Chargé de la Responsabilité des entreprises aux Amis de la Terre, Gwenael Wasse est amer : « Quelle est la valeur réelle des engagements de Total en matière de responsabilité sociale et environnementale ? Sa charte éthique, qui stipule noir sur blanc que le groupe s’engage à établir des rapports clairs et honnêtes avec ses partenaires, est vidée de toute substance ; quant à sa signature du Pacte mondial des Nations unies, elle est sévèrement remise en question. Total ne rate pas une occasion de se poser en parangon de vertu mais à ce rythme, les tréfonds de la crédibilité seront rapidement atteints ! ».
Si le procès de l’Affaire Elf pouvait laisser croire que les anciennes pratiques frauduleuses faisaient désormais partie du passé, il semble qu’il n’en soit rien.

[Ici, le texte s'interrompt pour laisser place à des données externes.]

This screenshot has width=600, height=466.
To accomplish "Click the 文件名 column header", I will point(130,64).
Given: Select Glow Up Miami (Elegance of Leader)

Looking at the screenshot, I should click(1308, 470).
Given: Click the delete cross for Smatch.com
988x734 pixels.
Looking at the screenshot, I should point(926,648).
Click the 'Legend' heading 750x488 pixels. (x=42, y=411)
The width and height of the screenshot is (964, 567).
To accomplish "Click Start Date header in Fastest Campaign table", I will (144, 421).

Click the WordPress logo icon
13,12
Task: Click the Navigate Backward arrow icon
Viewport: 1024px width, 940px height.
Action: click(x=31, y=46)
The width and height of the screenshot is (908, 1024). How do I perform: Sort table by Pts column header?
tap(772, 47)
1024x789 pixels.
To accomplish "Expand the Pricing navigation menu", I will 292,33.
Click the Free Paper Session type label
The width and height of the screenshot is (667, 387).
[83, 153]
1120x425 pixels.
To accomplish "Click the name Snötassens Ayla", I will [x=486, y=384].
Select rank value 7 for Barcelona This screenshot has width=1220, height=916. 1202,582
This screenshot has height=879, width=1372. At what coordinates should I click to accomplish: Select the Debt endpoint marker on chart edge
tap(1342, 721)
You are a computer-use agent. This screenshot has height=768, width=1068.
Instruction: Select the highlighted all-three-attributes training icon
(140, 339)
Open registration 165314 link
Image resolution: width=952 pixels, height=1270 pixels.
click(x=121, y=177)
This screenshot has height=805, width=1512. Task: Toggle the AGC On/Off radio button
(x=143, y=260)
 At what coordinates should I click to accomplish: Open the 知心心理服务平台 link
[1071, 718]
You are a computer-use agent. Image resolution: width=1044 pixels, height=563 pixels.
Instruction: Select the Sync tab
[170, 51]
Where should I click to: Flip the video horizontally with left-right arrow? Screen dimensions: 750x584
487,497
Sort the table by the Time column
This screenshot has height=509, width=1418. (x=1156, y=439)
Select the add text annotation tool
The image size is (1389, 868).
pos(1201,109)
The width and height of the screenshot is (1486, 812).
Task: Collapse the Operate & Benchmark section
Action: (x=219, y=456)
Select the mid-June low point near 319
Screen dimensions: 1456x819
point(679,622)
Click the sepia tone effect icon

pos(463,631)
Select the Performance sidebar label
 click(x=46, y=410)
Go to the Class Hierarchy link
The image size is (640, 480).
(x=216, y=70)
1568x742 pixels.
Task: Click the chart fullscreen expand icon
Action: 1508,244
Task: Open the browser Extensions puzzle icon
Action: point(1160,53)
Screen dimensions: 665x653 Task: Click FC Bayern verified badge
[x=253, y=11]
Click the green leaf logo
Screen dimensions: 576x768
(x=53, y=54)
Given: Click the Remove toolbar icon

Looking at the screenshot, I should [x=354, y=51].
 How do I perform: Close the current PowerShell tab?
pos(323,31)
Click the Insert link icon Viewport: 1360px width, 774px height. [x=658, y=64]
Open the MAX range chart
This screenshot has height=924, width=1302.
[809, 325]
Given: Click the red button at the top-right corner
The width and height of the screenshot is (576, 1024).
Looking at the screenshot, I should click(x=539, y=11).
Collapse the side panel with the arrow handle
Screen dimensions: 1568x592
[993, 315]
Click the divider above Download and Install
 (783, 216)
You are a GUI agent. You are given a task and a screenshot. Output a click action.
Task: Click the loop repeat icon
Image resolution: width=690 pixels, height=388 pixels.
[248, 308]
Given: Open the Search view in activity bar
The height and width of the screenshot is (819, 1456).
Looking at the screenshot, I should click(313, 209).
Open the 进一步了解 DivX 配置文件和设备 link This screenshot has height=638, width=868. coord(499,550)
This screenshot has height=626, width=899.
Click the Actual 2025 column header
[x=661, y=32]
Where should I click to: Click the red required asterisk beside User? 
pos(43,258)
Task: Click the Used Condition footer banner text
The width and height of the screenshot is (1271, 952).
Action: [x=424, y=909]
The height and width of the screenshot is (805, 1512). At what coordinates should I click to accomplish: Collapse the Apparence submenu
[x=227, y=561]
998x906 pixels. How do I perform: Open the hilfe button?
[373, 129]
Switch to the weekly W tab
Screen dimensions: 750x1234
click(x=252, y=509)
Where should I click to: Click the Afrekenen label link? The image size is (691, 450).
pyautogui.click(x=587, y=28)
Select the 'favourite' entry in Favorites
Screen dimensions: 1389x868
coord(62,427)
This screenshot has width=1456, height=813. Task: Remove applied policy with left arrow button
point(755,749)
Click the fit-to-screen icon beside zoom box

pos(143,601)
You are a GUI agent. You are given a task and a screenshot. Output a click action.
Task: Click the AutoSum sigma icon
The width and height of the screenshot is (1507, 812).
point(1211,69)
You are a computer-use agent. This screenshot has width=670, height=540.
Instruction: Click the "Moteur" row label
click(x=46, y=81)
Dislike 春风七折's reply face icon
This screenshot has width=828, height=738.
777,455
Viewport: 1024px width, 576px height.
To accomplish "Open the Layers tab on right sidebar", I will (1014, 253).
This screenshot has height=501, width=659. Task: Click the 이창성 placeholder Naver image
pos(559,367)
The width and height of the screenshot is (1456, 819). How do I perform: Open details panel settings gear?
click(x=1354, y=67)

Total, qui exerce ses activités dans les pays les plus corrompus du monde et dans un secteur réputé pour son absence de transparence, ne semble pas faire exception à la règle. L’arrestation récente d’une militante de l’ONG Global Witness en Angola ou les pressions exercées sur deux membres de la coalition Publish What You Pay au Congo-Brazzaville, entre autres, montrent à quel point le secteur pétrolier est vérolé par la corruption. Mais il ne s’agit pas uniquement de malversation financière : les conséquences pour les peuples en termes de gouvernance et de développement sont presque toujours catastrophiques, comme de nombreuses études l’ont mis en évidence.
Gwenael Wasse conclut : « Total, l’un des premiers groupes pétroliers au monde, a une responsabilité indéniable. Il ne tient qu’à ses dirigeants de s’engager enfin sur la voie de l’éthique et du développement durable ».